Blurb: The 2003 Cubs are on the brink of the World Series. It’s game 6, and they’re even going to take a late 3-0 lead in the clinching game. They won’t keep it.
Unless you, who just got kicked off the bus near Wrigley Field, prevent that.

Even before I start the game up, I’m a bit worried by that relative clause in the last sentence of the blurb, so my eyes are peeled for stylistic clunkiness. I’m also a bit wary that this is going to be deeply baseball-culture-specific, and that my extremely tenuous grasp of any elements of baseball beyond the rules will put me on the outside of this particular joke.

Oh, good, it’s got a “WHO IS” command to fill me in on the references I don’t get!

That person’s not in this game. Sorry.

Aw, fuck.

Fortunately, the intro seems to have been mostly irrelevant (I’d been wondering, since it didn’t seem to match the blurb…), and now I can play the real game, in which the first order of business is evidently to see if I’ve actually lost my wallet.

Something square and familiar is in your inside jacket pocket.

You find nothing of interest.

You feel nothing unexpected.

Uh-oh, strike one (hey, I can be thematic, can’t I?)! Would’ve thought playtesters would’ve caught that one (EXAMINE POCKET worked).

One prominent stall here has several rows of t-shirts.

(your white button-down shirt)
It’s pretty comfortable and clean, but dull. Given the stupid day you had at work, you want to get rid of
it almost as much as the blazer. It’d be largely symbolic–you have identical ones at home.

Um. Can anyone explain that parse error? I’m barely into the game proper and I’m already discouraged.

There are other oddities: I speak to a man in the parking lot and he seems to react as if I’ve done something I haven’t — and then the game won’t let me answer his question. I eventually get the game to progress, and it becomes clear what my goals are, if not even the slightest hint how to achieve them: there are too many things around, and too many rooms, for me to get even a clue what’s important for preventing nebulously-described events which are supposed to be happening later; I’m assuming this is, like Varicella or Broken Legs, a game where you’re supposed to have all your ducks in a row when you start doing things, and there are just too many objects and places. Also, one room has no description, which further cements my theory about either insufficient testing or insufficient responsiveness to same.

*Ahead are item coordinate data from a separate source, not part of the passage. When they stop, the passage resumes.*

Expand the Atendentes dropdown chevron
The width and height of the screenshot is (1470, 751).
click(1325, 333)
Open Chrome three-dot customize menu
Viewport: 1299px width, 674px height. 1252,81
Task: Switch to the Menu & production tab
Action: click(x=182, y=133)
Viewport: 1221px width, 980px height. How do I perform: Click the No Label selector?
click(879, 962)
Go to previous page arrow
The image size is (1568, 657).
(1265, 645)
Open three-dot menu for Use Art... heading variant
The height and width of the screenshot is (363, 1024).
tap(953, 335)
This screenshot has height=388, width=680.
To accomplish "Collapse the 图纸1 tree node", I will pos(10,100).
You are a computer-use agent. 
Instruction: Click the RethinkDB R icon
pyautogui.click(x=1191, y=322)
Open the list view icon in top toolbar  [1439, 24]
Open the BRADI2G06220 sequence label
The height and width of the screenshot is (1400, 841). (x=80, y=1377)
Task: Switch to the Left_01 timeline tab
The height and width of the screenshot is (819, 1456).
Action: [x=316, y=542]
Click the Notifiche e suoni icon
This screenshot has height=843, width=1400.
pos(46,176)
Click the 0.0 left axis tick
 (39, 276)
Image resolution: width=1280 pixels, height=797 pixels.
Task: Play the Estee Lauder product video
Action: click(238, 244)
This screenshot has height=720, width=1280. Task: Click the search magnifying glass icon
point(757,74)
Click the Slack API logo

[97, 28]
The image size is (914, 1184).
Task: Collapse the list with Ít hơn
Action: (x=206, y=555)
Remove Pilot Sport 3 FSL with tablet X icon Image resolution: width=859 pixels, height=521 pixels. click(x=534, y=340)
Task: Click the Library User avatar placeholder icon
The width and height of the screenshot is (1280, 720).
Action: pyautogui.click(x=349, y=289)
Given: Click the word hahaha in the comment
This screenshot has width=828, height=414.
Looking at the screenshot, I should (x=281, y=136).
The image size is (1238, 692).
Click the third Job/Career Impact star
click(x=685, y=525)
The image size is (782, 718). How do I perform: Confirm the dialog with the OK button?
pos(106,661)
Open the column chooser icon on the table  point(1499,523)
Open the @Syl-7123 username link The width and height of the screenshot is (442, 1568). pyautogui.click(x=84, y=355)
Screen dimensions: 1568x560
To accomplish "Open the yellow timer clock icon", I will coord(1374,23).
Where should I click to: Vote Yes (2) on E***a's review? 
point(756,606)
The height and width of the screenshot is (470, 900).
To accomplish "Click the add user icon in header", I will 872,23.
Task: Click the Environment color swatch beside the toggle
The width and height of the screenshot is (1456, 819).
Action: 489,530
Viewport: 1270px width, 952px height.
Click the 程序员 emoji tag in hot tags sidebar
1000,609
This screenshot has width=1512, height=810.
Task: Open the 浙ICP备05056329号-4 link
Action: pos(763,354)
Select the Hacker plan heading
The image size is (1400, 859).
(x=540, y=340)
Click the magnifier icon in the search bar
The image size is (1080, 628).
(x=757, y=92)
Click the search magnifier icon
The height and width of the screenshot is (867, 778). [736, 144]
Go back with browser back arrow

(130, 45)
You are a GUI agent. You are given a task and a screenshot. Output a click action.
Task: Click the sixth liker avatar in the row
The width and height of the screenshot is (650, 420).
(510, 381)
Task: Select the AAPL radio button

I found myself running short on time after flailing about, so I hit the walkthrough, and, yeah, hate to say it, but this is on the far side of unforgiving and clairvoyance-requiring: there’s not nearly good enough negative feedback for it to be apparent what to do, particularly with a lot of nonstandard verbs. This one shows some craft with serviceable writing and some mechanically interesting bits, but it’s really, really unnecessarily sprawly, overconvoluted, and doesn’t have the implementation under the surface or the necessary cluing to the player to really make playing this directionless mess actually, y’know, fun.

Rating: 4 (maybe raise to a 5 if the field is weak)


About Jake
I'm a mathematics professor at the University of Louisville, and a geek.

2 Responses to IFComp 2011: Fan Interference, by Andrew Schultz

  1. I thought I’d play a couple of the competition games this year — yes, I know I say that every year — so I had the comp site randomize the list of games — which is definitely not as much fun as throwing them all in a hopper, is it? — and the four or five I quickly dipped into were very meh and that’s as far as my enthusiasm took me.

    One of those was Fan Interference, and your response to the WHO IS command and to its first result was exactly the same as mine. If you JUST TALKED about a feature, it’d better work for the first thing anyone’s apt to try it on.

    Pah. Baseball.

  2. Andrew says:

    Thanks for this review. I couldn’t find a contact email, so I wanted to wait til rule 5 was over.

    I didn’t think I had this much obvious stuff to fix this quickly. But I think I understand how to write a game and judge the player’s experience better than 6 weeks ago. So I appreciate your help and patience with this game, and I am glad it did not sour you on the entire contest.

    And yes, do get to any of the top three games you missed. They’re quite good, and a nice reward for slogging through games that disappointed you.